Auch für „Steinerner Himmel“ gilt, dass es sinnvoll ist, die ersten beiden Bücher vorher gelesen zu haben. Auch wenn die Autorin immer wieder Bezug auf Ereignisse aus „Zerrissene Erde“ und „Brennender Fels“ nimmt,  bleiben viele Nuancen im Abschlussroman unausgesprochen und vor allem die charakterliche Entwicklung der verschiedenen Protagonisten auf ihren inneren wie äußerlichen Reisen findet im vorliegenden Roman ihren jeweiligen Höhepunkt.

Der größte Teil der Handlung spielt weiterhin auf dem einzigen Superkontinent des fremden Planeten. Die geologischen Katastrophen weisen mehr und mehr auf die bevorstehende fünfte Jahreszeit hin, welche in der Vergangenheit der menschlichen Zivilisationen meistens zum Untergang der bestehenden Hochzivilisation führte und mit Hilfe der begabten Orogenen zu einer Art primitiven Neustart.

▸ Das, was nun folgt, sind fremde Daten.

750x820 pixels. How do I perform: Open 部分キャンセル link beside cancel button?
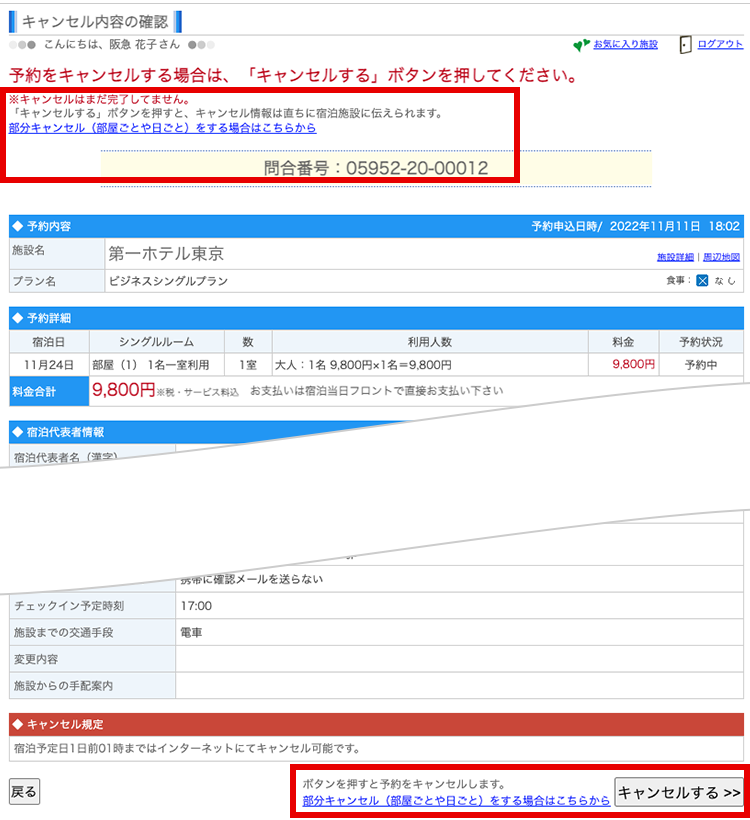coord(456,801)
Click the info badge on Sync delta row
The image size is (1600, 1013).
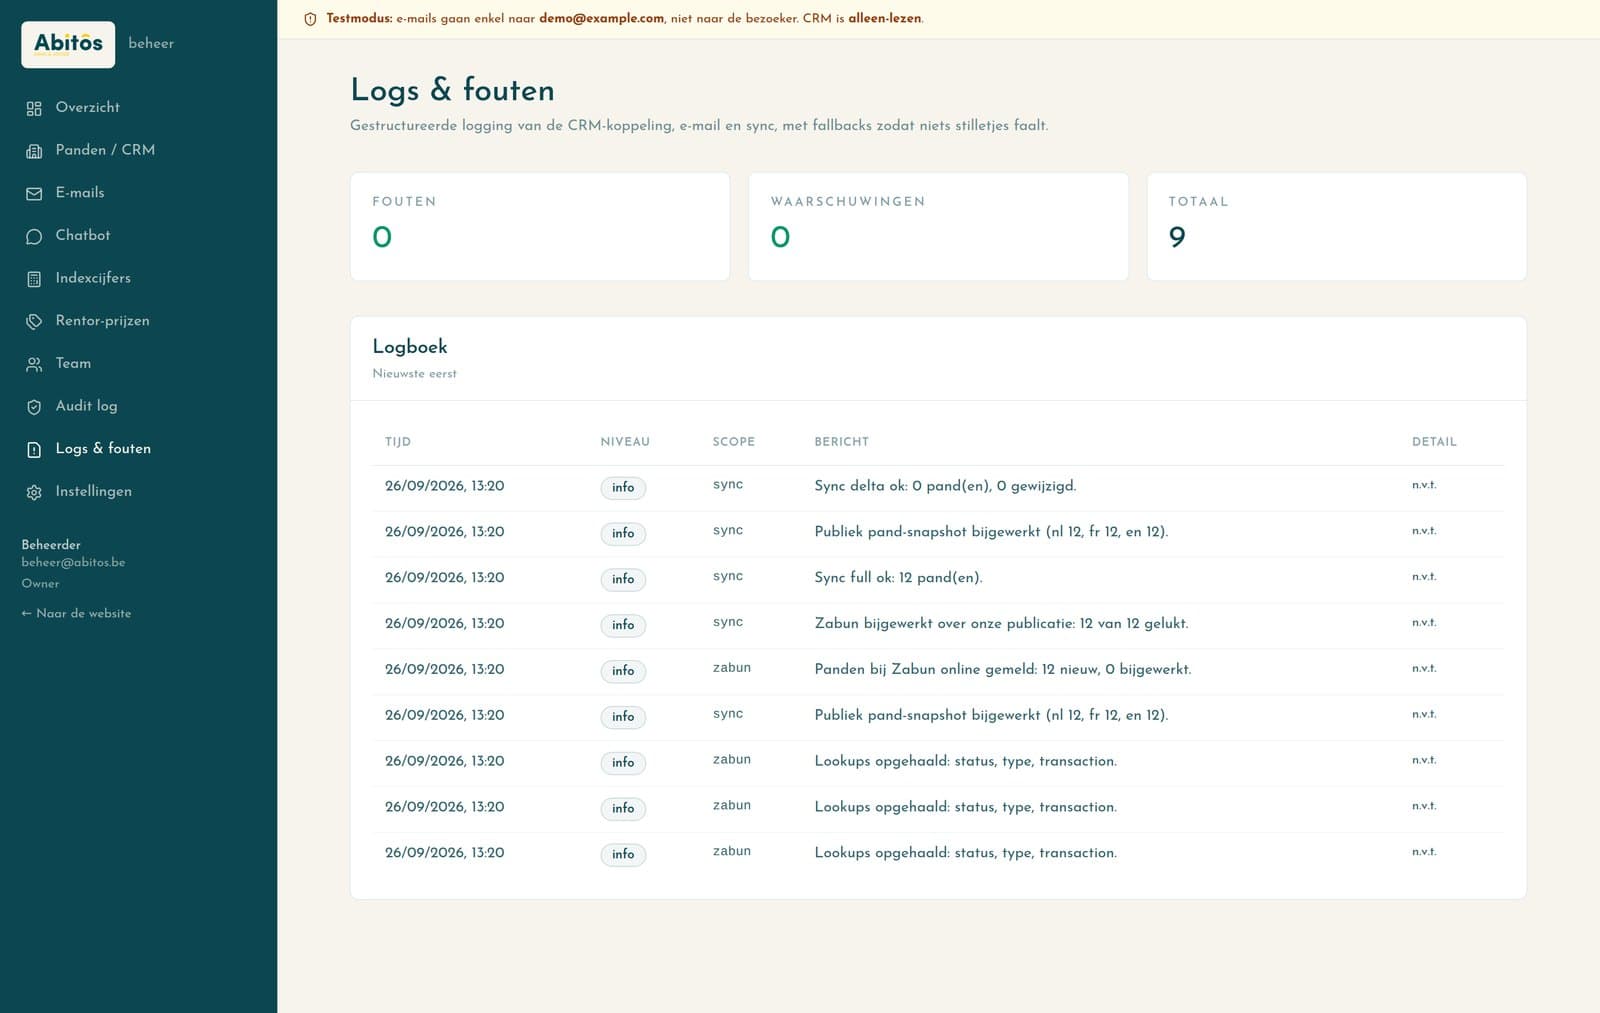pyautogui.click(x=623, y=487)
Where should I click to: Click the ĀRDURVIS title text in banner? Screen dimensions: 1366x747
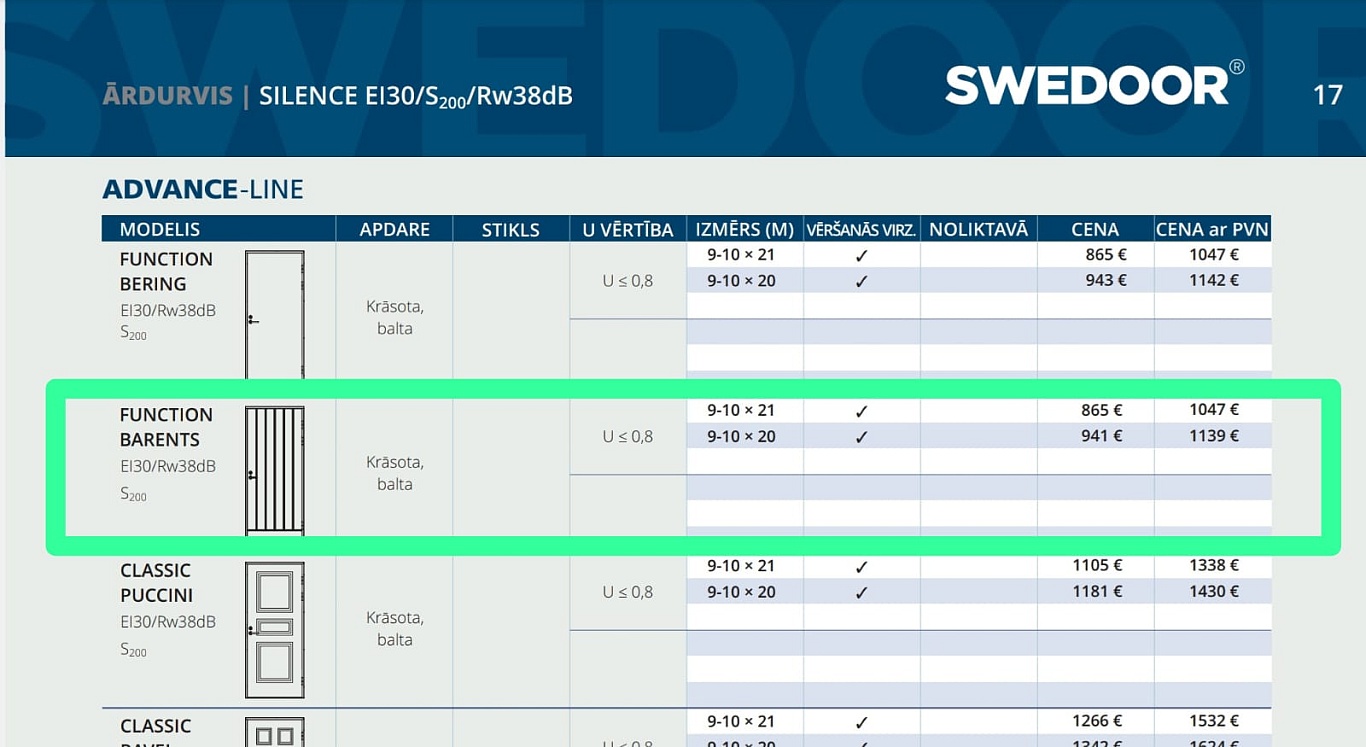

Schon in den ersten beiden Büchern hat die Autorin nicht nur auf wechselnde Personenperspektiven zurückgegriffen, sondern sprang zwischen einem Ich- Erzähler, dessen Identität abschließend erst in „Steinerner Himmel“ geklärt wird, und der distanzierteren dritten Person hin und her. Auf der einen Seite kann der Leser dadurch sehr viel besser zwischen den einzelnen, teilweise sehr komplexen und nicht immer chronologisch erzählten Spannungsbögen unterscheiden; auf der anderen Seite hat der Betrachter allerdings vor allem gegen Ende des ersten Buches „Zerrissene Erde“ und im mittleren Abschnitt von „Brennender Fels“ das unbestimmte Gefühl, als wenn ihm weitere hintergründige Informationen absichtlich von der Autorin vorenthalten werden.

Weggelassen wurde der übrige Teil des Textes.